- **ASSIGNED TASK A**
Which AWS CLI version does the tutorial on running READY2RUN Omics workflows recommend?
- **ASSIGNED TASK B**
Continue the tutorial on running READY2RUN Omics workflows from the point where it stops.

BEGIN SELECTED EXCERPT

# Running R2R (Ready to Run) workflows

In this tutorial, you will learn how to run any of the existing READY2RUN Omics Workflows.

## Prerequisites
### Python requirements
* Python >= 3.8
* Packages:
  * boto3 >= 1.26.19
  * botocore >= 1.29.19

### AWS requirements

#### AWS CLI
You will need the AWS CLI installed and configured in your environment. Supported AWS CLI versions are:

* AWS CLI v2 >= 2.9.3 (Recommended)
* AWS CLI v1 >= 1.27.19

#### Output buckets
You will need a bucket **in the same region** you are running this tutorial in to store workflow outputs.

## Policy setup
This notebook runs under the role that was created or selected during notebook creation.<br>
By executing the following code snippet we can crosscheck the role name.

In [171]:
boto3.client('sts').get_caller_identity()['Arn']

'arn:aws:sts::869795389844:assumed-role/AmazonSageMaker-ExecutionRole-20230514T131742/SageMaker'

We need to enrich this role with policy permissions, so that actions executed in upcoming statements do not fail.<br>
Here is a sample policy that can to be added to the role. It must be noted that this is a sample policy, for the needs of this workshop.<br>
In a production environment, actual policy must be much more restrictive.

In [172]:
{
    "Version": "2012-10-17",
    "Statement": [
        {
            "Sid": "VisualEditor0",
            "Effect": "Allow",
            "Action": [
                "iam:GetPolicy",
                "iam:CreatePolicy",
                "iam:DeletePolicy",
                "iam:ListPolicyVersions",
                "iam:ListEntitiesForPolicy",
                "iam:CreateRole",
                "iam:DeleteRole",
                "iam:DeletePolicyVersion",
                "iam:AttachRolePolicy",
                "iam:DetachRolePolicy",
                "iam:ListAttachedRolePolicies",
                "omics:*"

END SELECTED EXCERPT
BEGIN SOURCE DATA

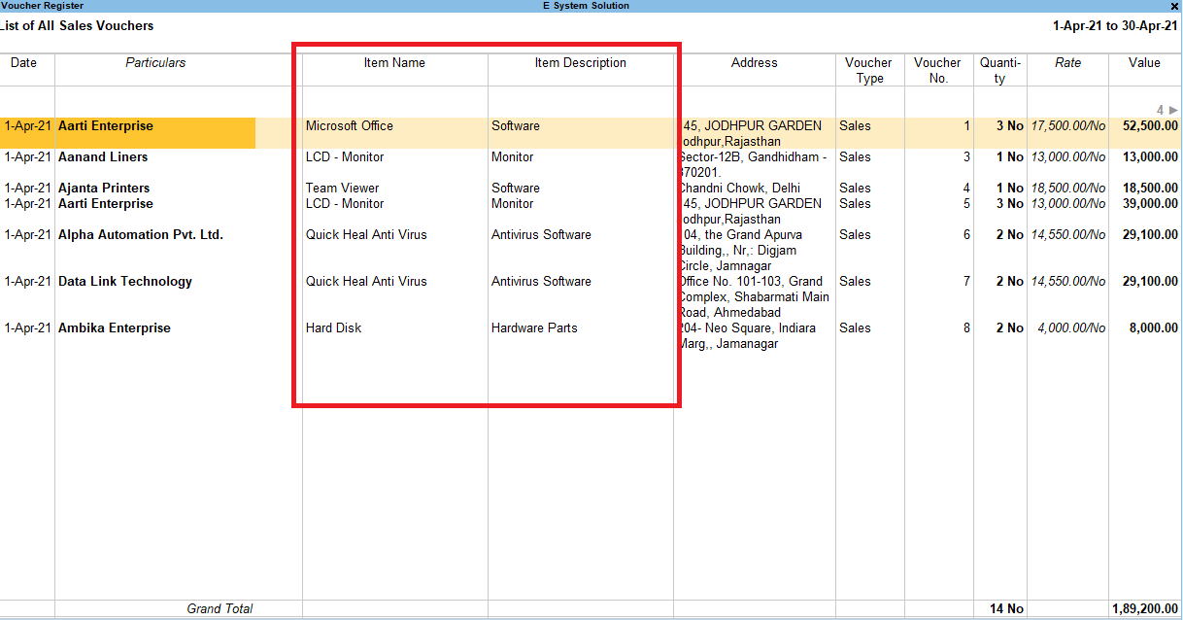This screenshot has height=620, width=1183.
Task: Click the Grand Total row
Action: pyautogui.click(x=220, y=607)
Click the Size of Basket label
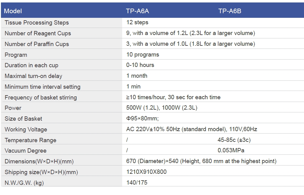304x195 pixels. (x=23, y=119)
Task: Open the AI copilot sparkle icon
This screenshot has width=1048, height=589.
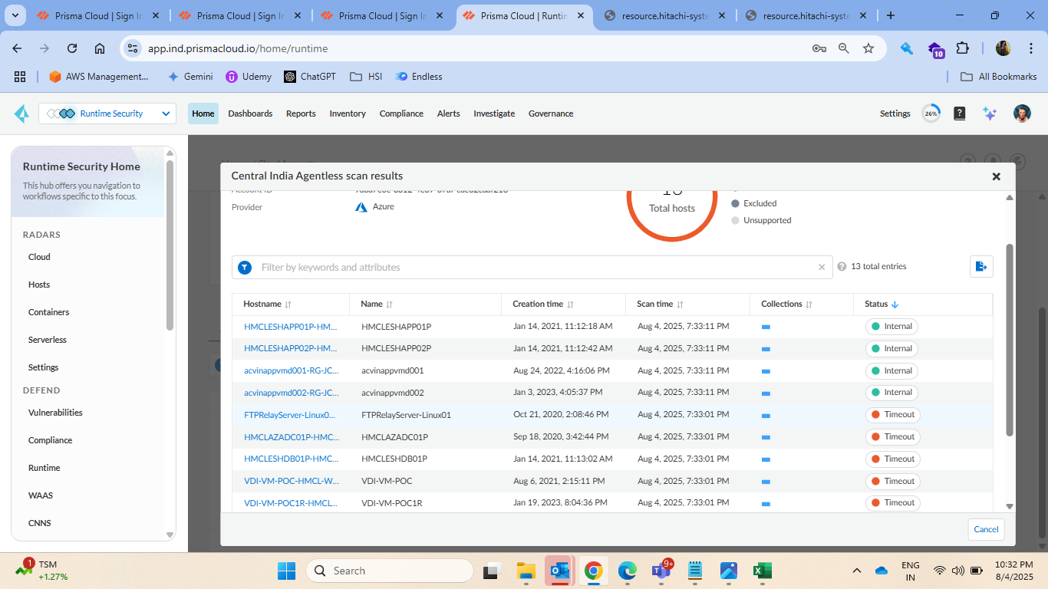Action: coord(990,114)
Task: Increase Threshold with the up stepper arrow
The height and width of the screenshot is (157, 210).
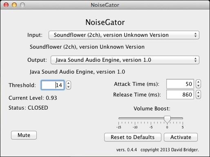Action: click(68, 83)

END SOURCE DATA
BEGIN SOURCE DATA

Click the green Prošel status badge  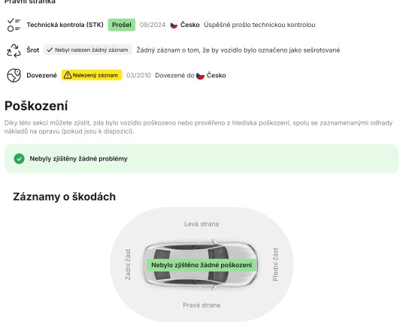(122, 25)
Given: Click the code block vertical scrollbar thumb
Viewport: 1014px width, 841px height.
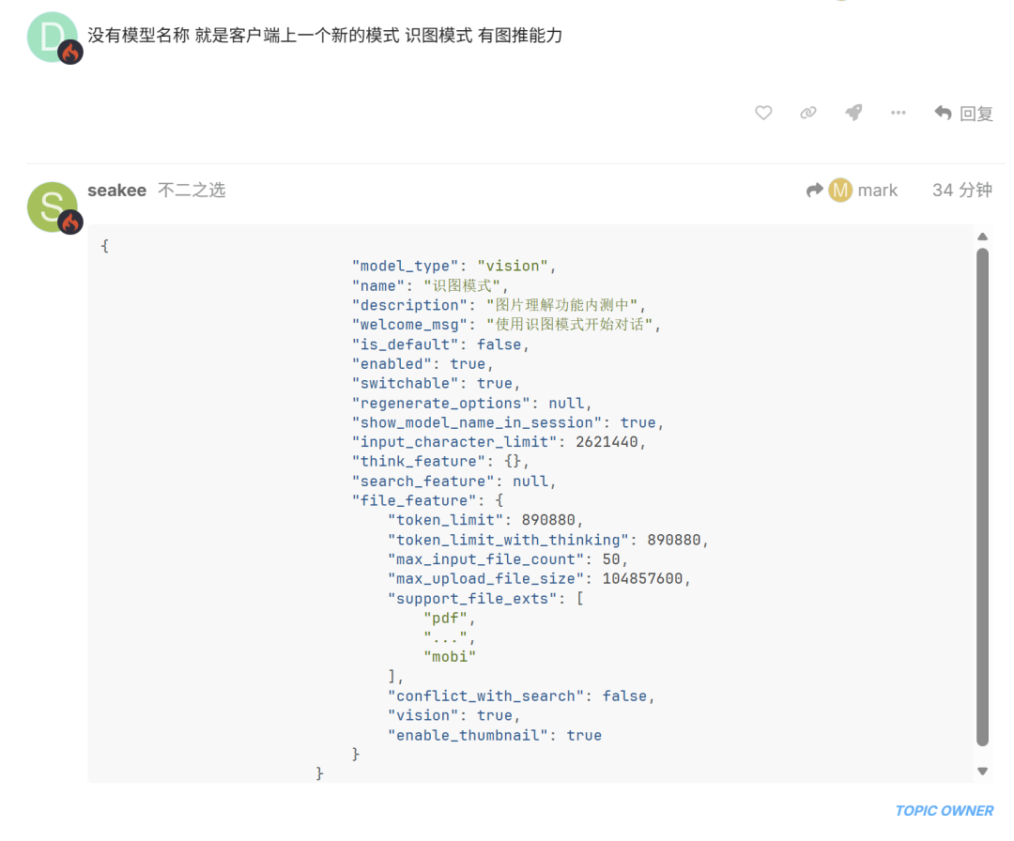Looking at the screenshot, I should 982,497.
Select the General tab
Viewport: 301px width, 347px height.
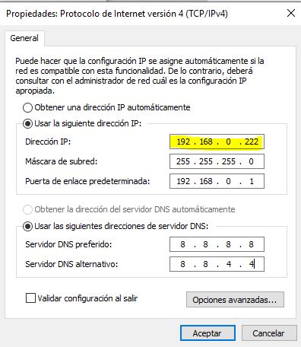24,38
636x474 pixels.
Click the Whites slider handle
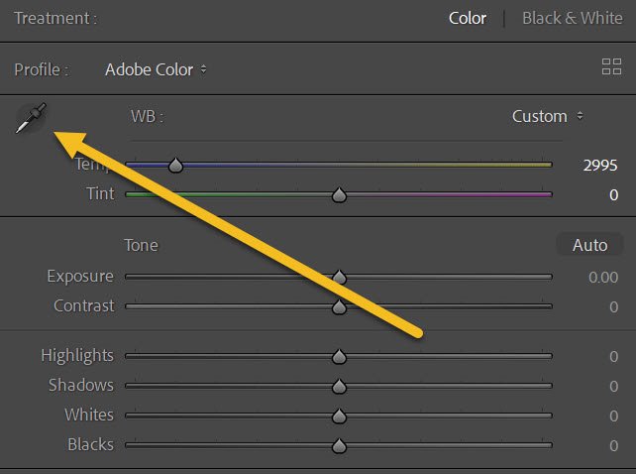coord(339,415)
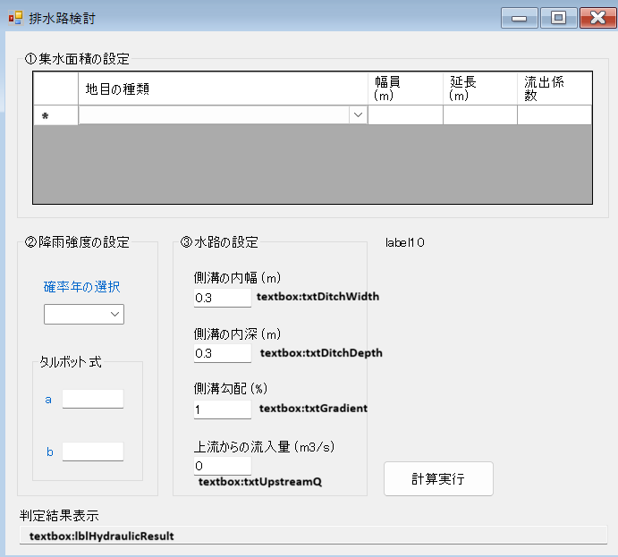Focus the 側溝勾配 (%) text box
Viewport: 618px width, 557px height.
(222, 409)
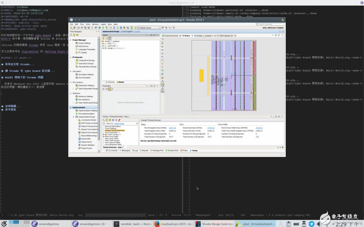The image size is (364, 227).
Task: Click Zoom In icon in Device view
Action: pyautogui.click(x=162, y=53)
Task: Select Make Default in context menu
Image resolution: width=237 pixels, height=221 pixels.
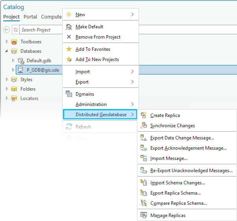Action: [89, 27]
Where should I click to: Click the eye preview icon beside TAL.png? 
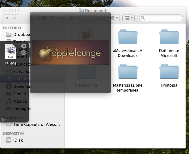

END SOURCE DATA
BEGIN SOURCE DATA

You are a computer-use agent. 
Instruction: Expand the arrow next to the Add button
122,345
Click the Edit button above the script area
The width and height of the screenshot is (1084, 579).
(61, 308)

END SOURCE DATA

- **ANSWER SPACE A**
AWS CLI v2, version 2.9.3 or later.

- **ANSWER SPACE B**
            ],
            "Resource": "*"
        }
    ]
}

{'Version': '2012-10-17',
 'Statement': [{'Sid': 'VisualEditor0',
   'Effect': 'Allow',
   'Action': ['iam:GetPolicy',
    'iam:CreatePolicy',
    'iam:DeletePolicy',
    'iam:ListPolicyVersions',
    'iam:ListEntitiesForPolicy',
    'iam:CreateRole',
    'iam:DeleteRole',
    'iam:DeletePolicyVersion',
    'iam:AttachRolePolicy',
    'iam:DetachRolePolicy',
    'iam:ListAttachedRolePolicies',
    'omics:*'],
   'Resource': '*'}]}

## Environment setup

Reset environment, in case you are re-running this tutorial.<br> Load helper functions from helper notebook.

In [173]:
%reset -f
%run 200-omics_helper_functions.ipynb

Import libraries

In [174]:
import json
from datetime import datetime
import glob
import io
import os
from pprint import pprint
from textwrap import dedent
from time import sleep
from urllib.parse import urlparse
from zipfile import ZipFile, ZIP_DEFLATED

import boto3
import botocore.exceptions

## Create a service IAM role
To use Amazon Omics, you need to create an IAM role that grants the service permissions to access resources in your account. We'll do this below using the IAM client.

> **Note**: this step is fully automated from the Omics Workflows Console when you create a run

In [175]:
omics_role_name = 'omics-r2r-tutorial-service-role'
omics_role_trust_policy =  {
        "Version": "2012-10-17",
        "Statement": [{
            "Principal": {
                "Service": "omics.amazonaws.com"
            },
            "Effect": "Allow",
            "Action": "sts:AssumeRole"
        }]
    }

# delete role (if it exists) and create a new one
omics_role = recreate_role(omics_role_name, omics_role_trust_policy)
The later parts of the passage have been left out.